--- MATERIAL TO PROCESS Enclosed Below ---
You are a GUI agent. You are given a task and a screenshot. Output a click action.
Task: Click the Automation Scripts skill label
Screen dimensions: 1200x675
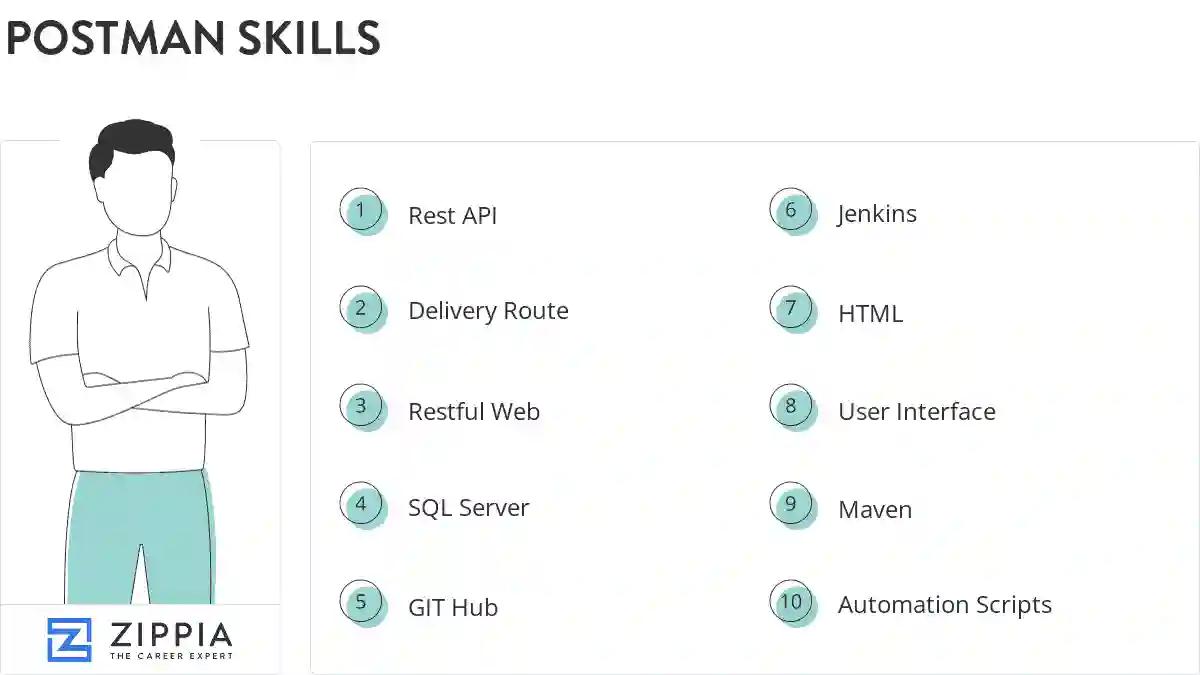(x=944, y=605)
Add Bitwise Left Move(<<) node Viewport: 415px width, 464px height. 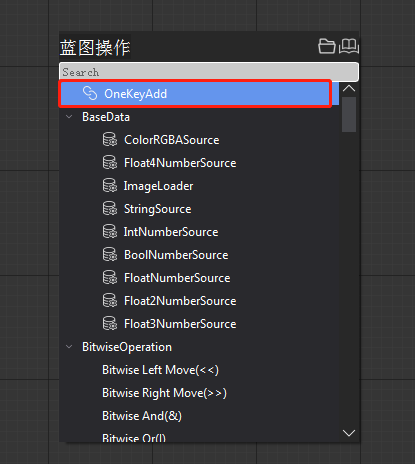point(160,370)
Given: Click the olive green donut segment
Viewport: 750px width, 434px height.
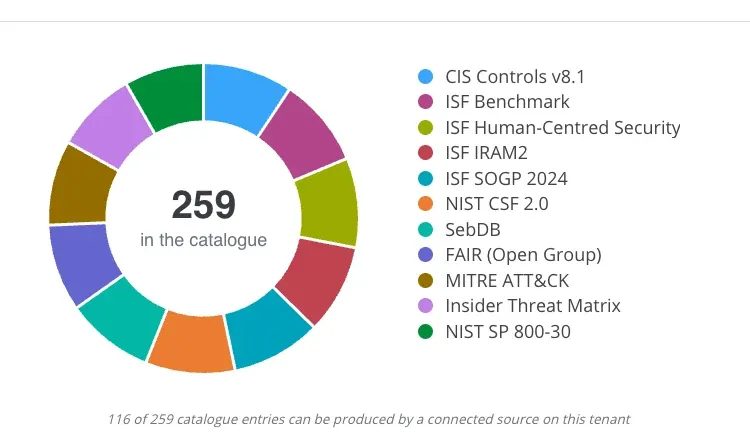Looking at the screenshot, I should [x=329, y=203].
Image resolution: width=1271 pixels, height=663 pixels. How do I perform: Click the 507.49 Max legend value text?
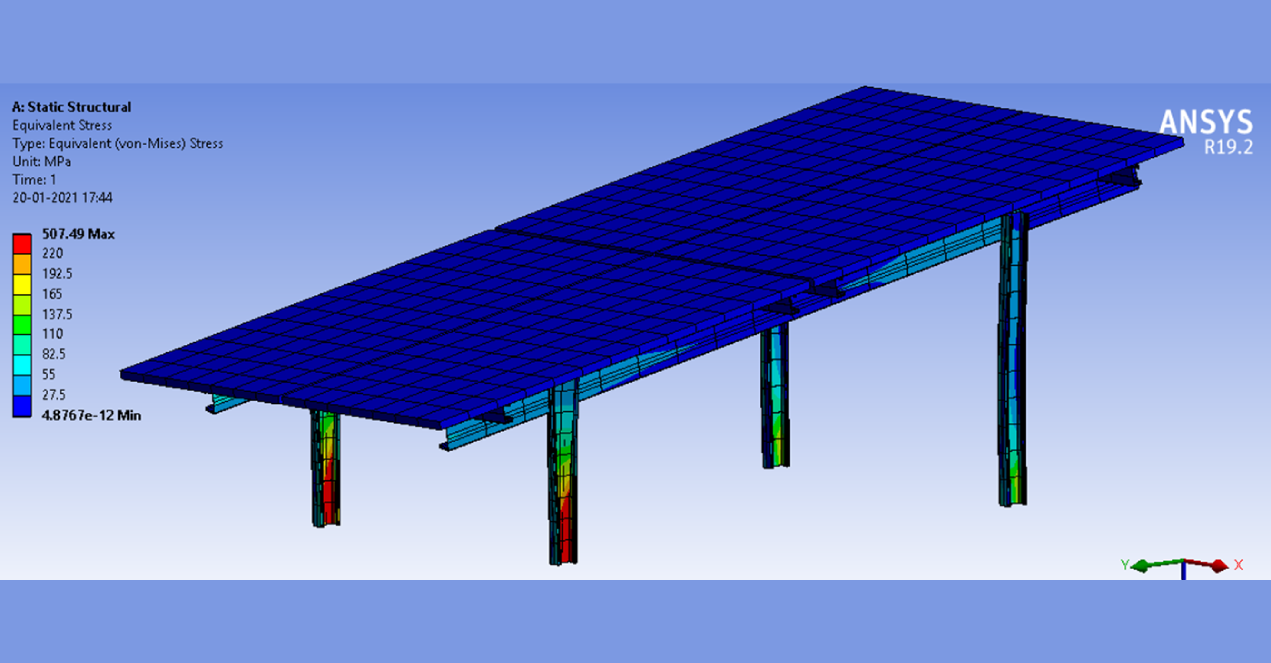click(79, 233)
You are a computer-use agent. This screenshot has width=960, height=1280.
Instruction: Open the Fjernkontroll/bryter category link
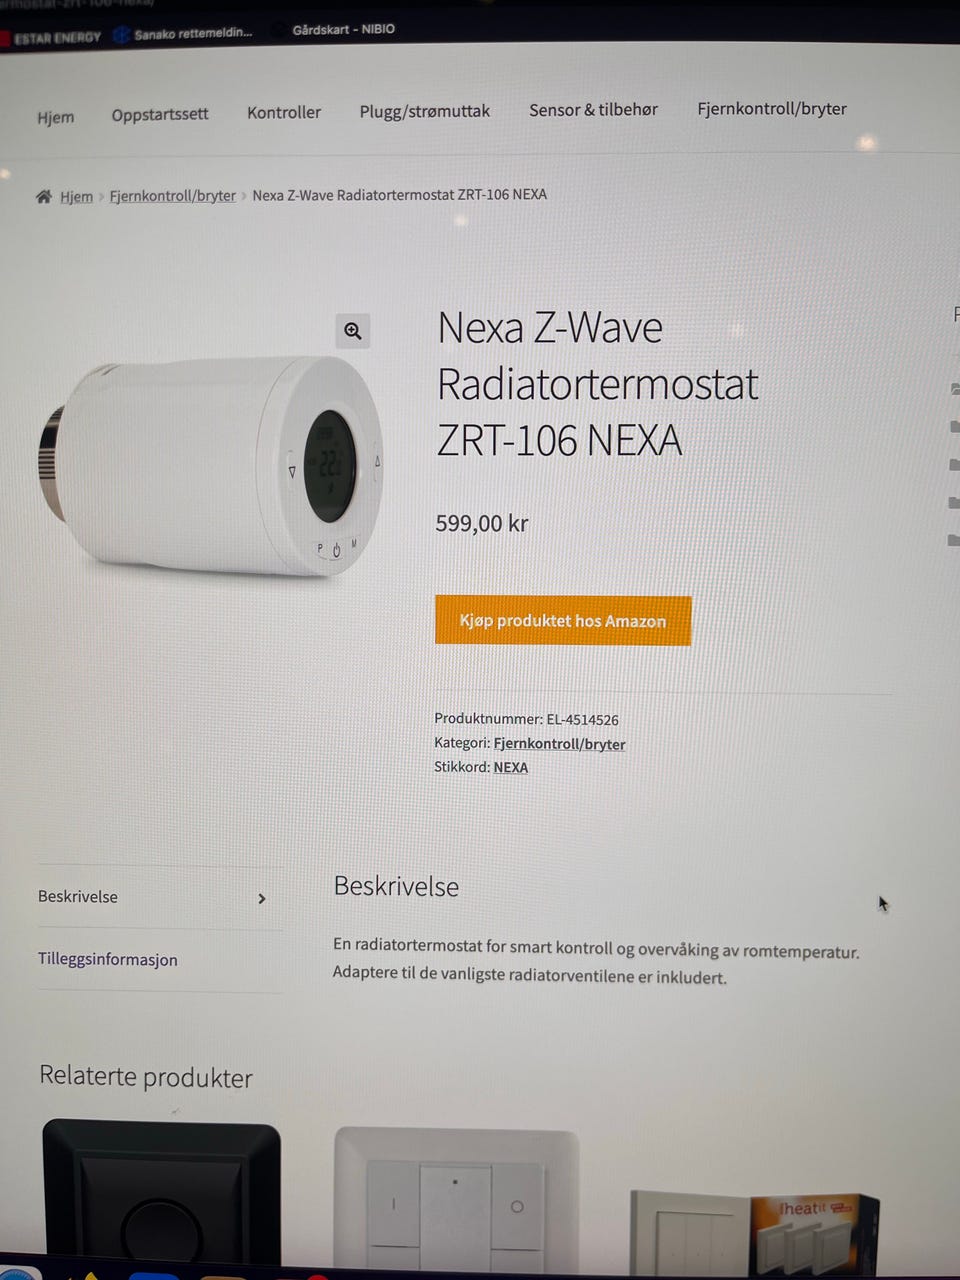point(559,744)
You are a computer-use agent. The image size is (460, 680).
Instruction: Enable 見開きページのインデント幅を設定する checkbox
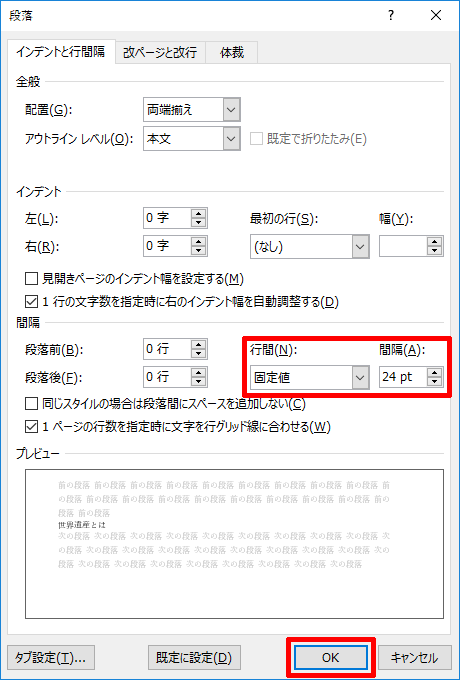click(x=31, y=278)
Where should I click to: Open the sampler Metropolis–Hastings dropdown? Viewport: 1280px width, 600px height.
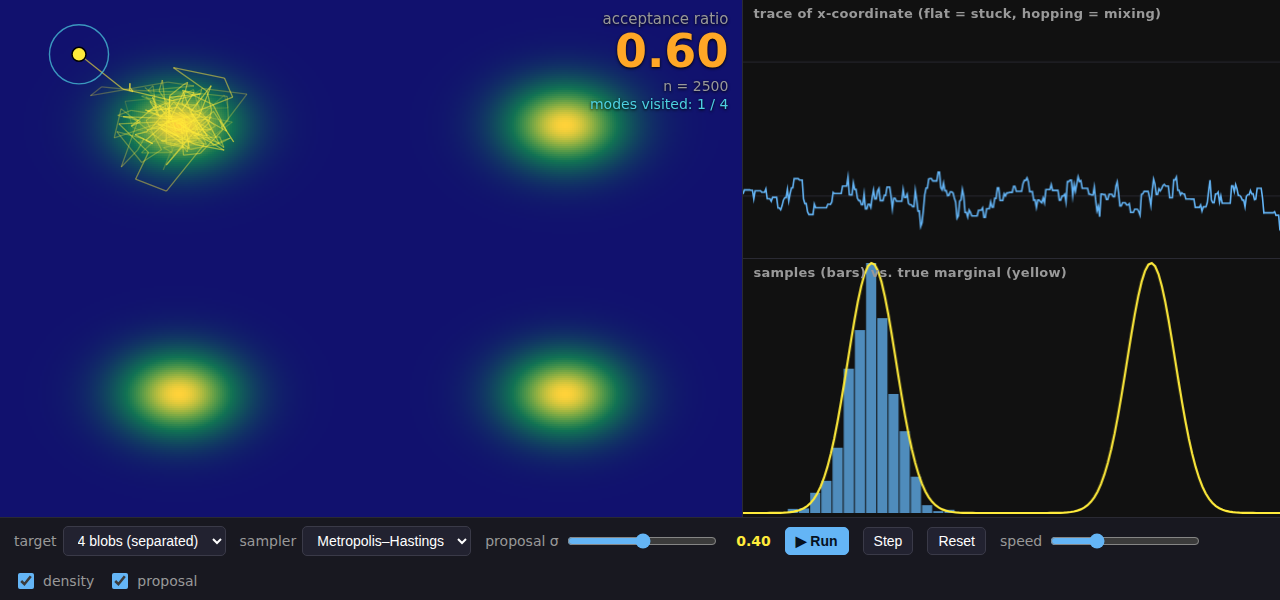[x=386, y=541]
--- End of Enclosed MATERIAL TO PROCESS ---
All lines from the one holding "You are a computer-use agent. This" through the last line of the records need to be copied exactly, both ends included, and the pictures left behind.

**WRITTEN SOLUTION:**
You are a computer-use agent. This screenshot has width=960, height=1280.
Instruction: Open the Fjernkontroll/bryter category link
point(559,744)
You are a computer-use agent. The image size is (460, 680).
Instruction: Enable 見開きページのインデント幅を設定する checkbox
click(x=31, y=278)
Where should I click to: Open the sampler Metropolis–Hastings dropdown? Viewport: 1280px width, 600px height.
[x=386, y=541]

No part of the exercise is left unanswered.